At midnight Lafayette arrived at the head of twenty thousand men of the National Guard. To the amazement of the soldiers and onlookers, he dared to pass unattended through the palace doors to the Bull's Eye. "He appeared very calm," says Madame de Staël, Necker's observant daughter. "Nobody ever saw him otherwise." When he had reported his arrival to the King, Lafayette stationed guards about the palace, and, worn with hours of marching in the rain and mud, so far forgot his duty to his Sovereign and his command that he retired to his house in the town of Versailles to seek sleep. In the masses of people outside the gates were thieves and men of violence. "What a delightful prospect was opened for pillage in the wonderful palace of Versailles, where the riches of France had been amassed for more than a century!" exclaims the commentator, Michelet. Here follows a dramatic account of what followed, based on the story of Madame de Staël, who witnessed many of the bloody scenes in person. "At five in the morning, before daylight, a large crowd was already prowling about the gates, armed with pikes, spits, and scythes. About six o'clock, this crowd, composed of Parisians and people of Versailles, scale or force the gates, and advance into the courts with fear and hesitation. The first who was killed, if we believe the Royalists, died from a fall, having slipped in the Marble Court. According to another and a more likely version, he was shot dead by the body-guard.
"Some took to the left, toward the Queen's apartment, others to the right, toward the chapel stairs, nearer the King's apartment. On the left, a Parisian running unarmed, among the foremost, met one of the body guard, who stabbed him with a knife. The guardsman was killed. On the right, the foremost was a militia-man of the guard of Versailles, a diminutive locksmith, with sunken eyes, almost bald, and his hands chapped by the heat of the forge. This man and another, without answering the guard, who had come down a few steps and was speaking to him on the stairs, strove to pull him down by his belt, and hand him over to the crowd rushing behind. The guards pulled him towards them; but two of them were killed. They all fled along the Grand Gallery, as far as the _Oeil-de-boeuf_ (Bull's Eye), between the apartments of the King and the Queen. Other guards were already there.

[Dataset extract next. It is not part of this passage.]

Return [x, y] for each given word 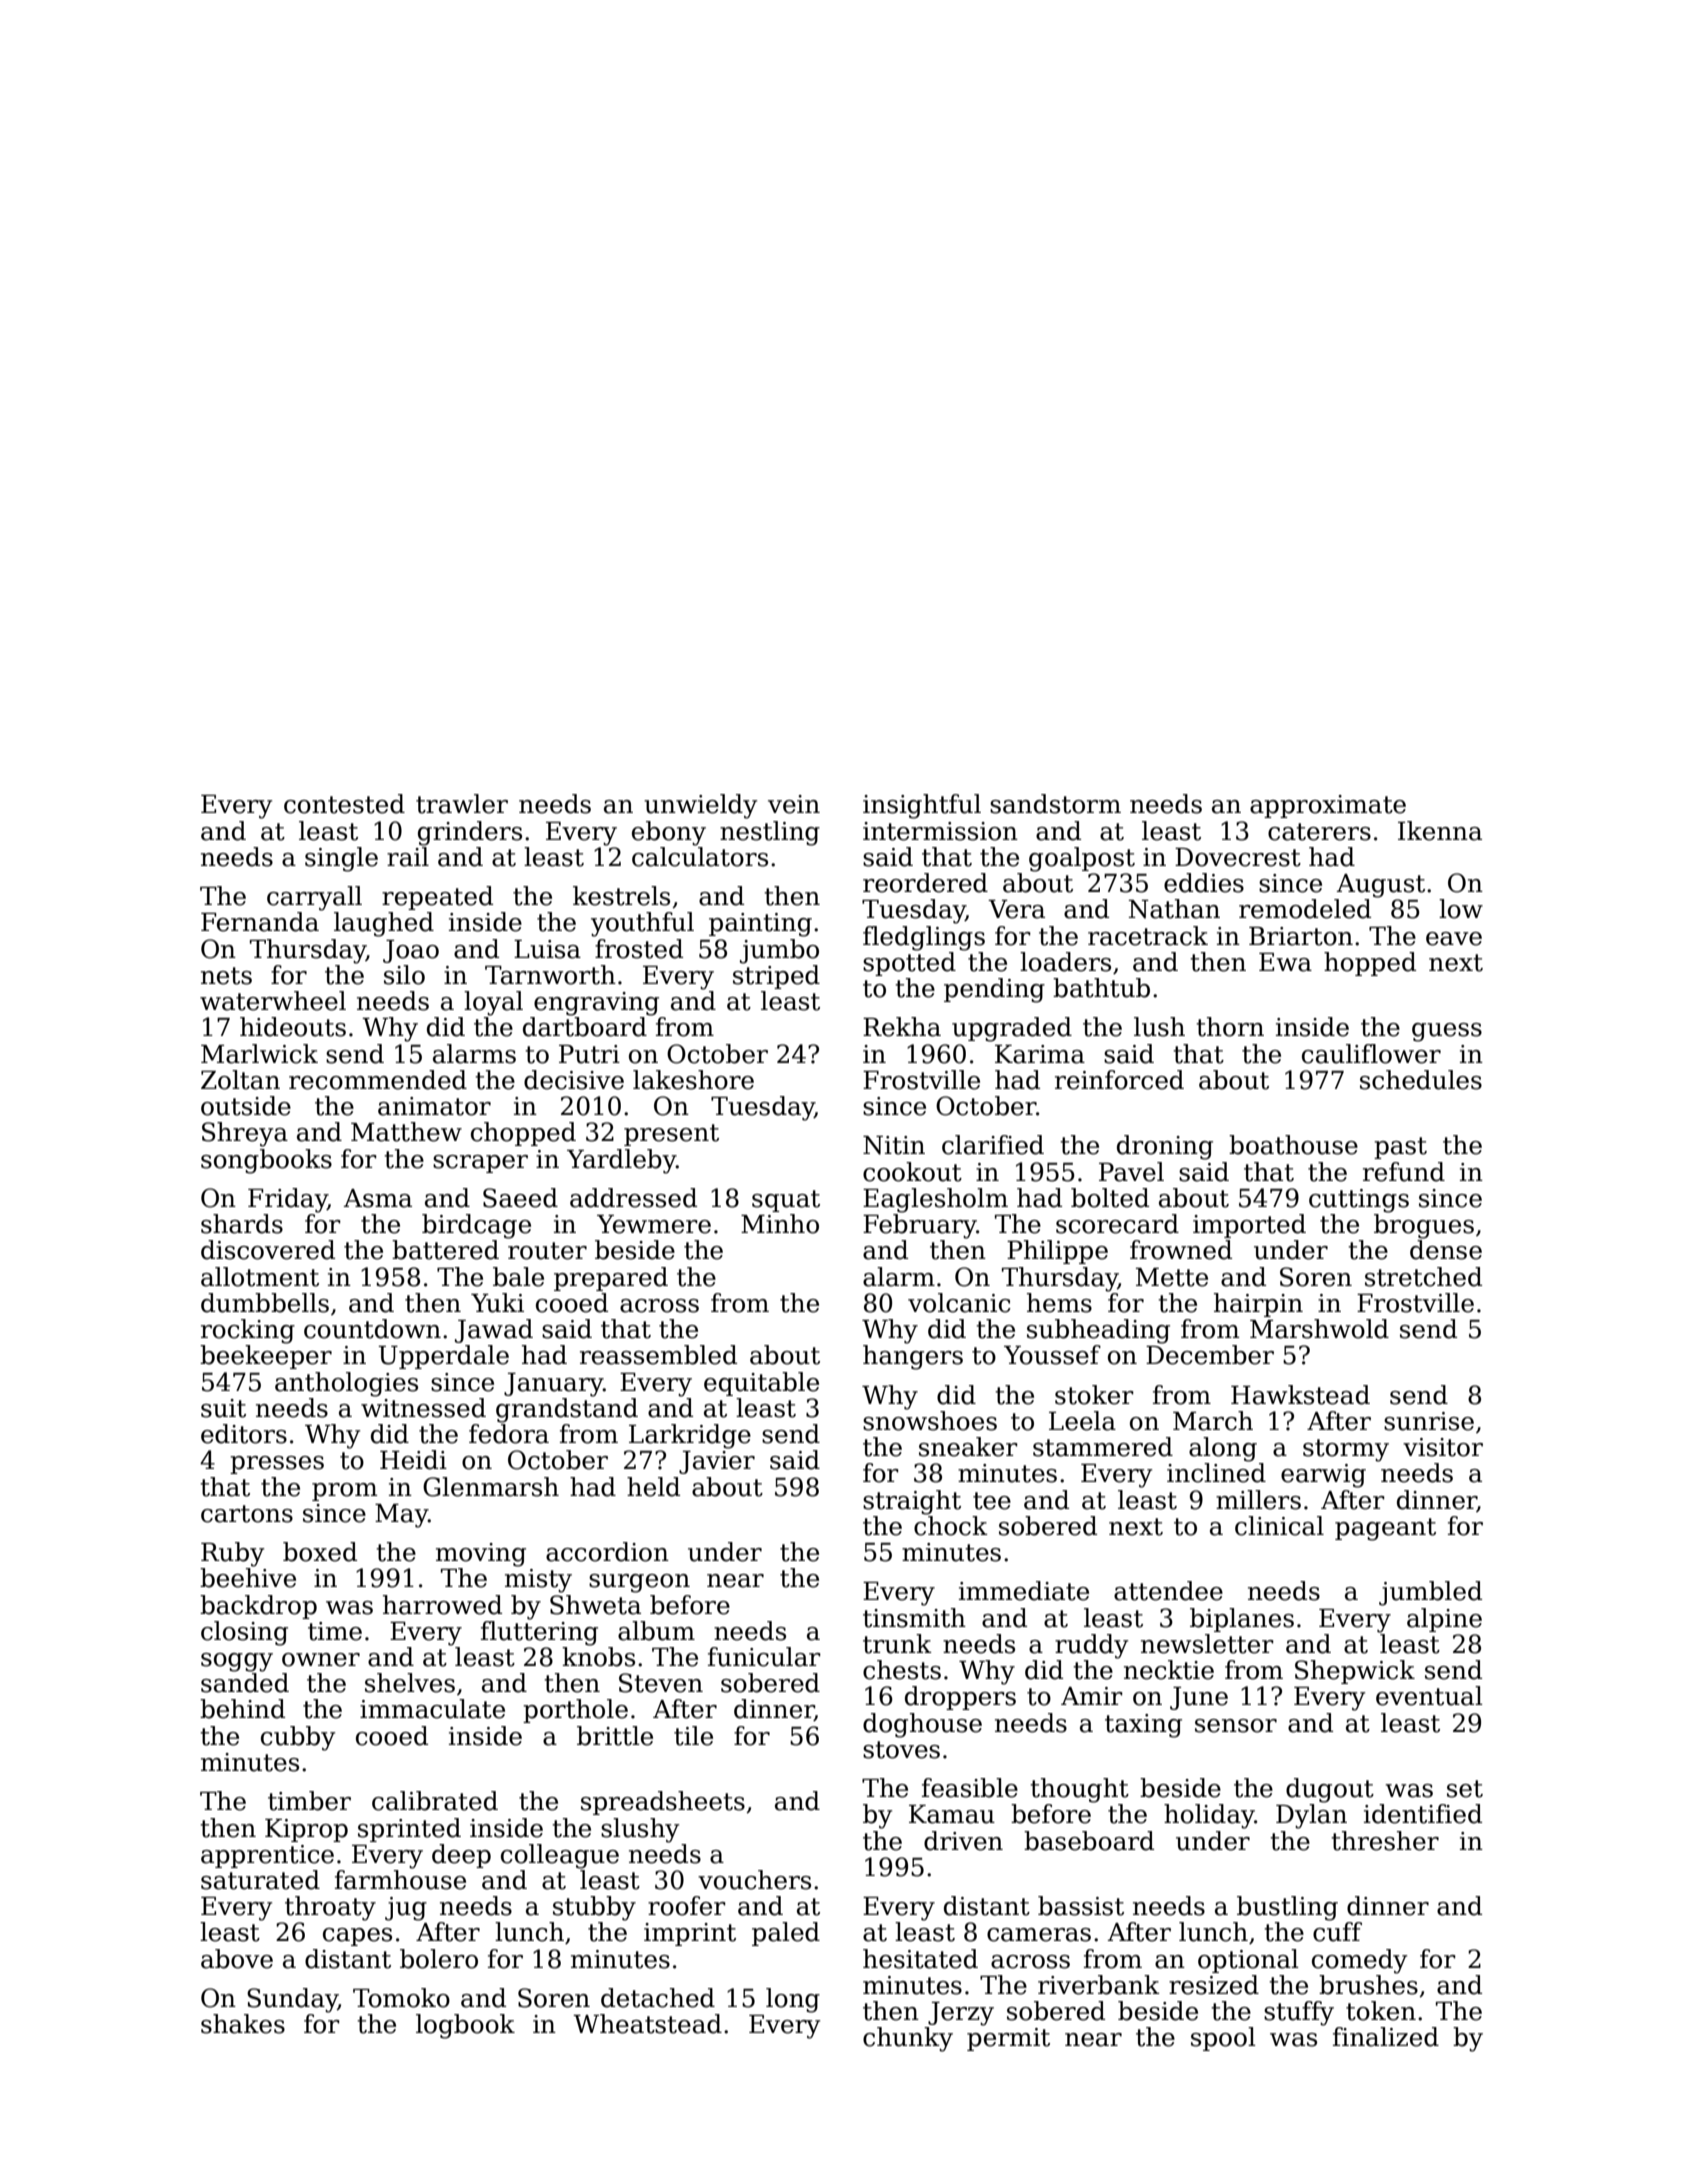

"The most furious attack had been made in the direction of the Queen's apartment. The sister of her _femme de chambre_, Madame de Campan, having half opened the door, saw a guardsman covered with blood, trying to stop the furious rabble. She quickly bolted that door and the next, put a petticoat on the Queen, and tried to lead her to the King. An awful moment! The door was bolted on the other side! They knock again and again. The King was not within; he had gone round by another passage to reach the Queen. At that moment a pistol was fired, and then a gun close to them. 'My friends, my dear friends,' cried the Queen, bursting into tears, 'save me and my children!' At length the door was opened, and she rushed into the King's apartment.
"The crowd was knocking louder and louder to enter the _Oeil-de-boeuf_. The guards barricaded the place, piling up benches, stools, and other pieces of furniture; the lower panel was burst in. They expected nothing but death; but suddenly the uproar ceased, and a kind clear voice exclaimed: 'Open!' As they did not obey, the same voice repeated: 'Come, open to us, body-guard; we have not forgotten that you men saved us French Guards at Fontenoy.'
"It was indeed the French Guards, now become National Guards, with the brave and generous Hoche, then a simple sergeant-major--it was the people, who had come to save the nobility. They opened, threw themselves into one another's arms, and wept.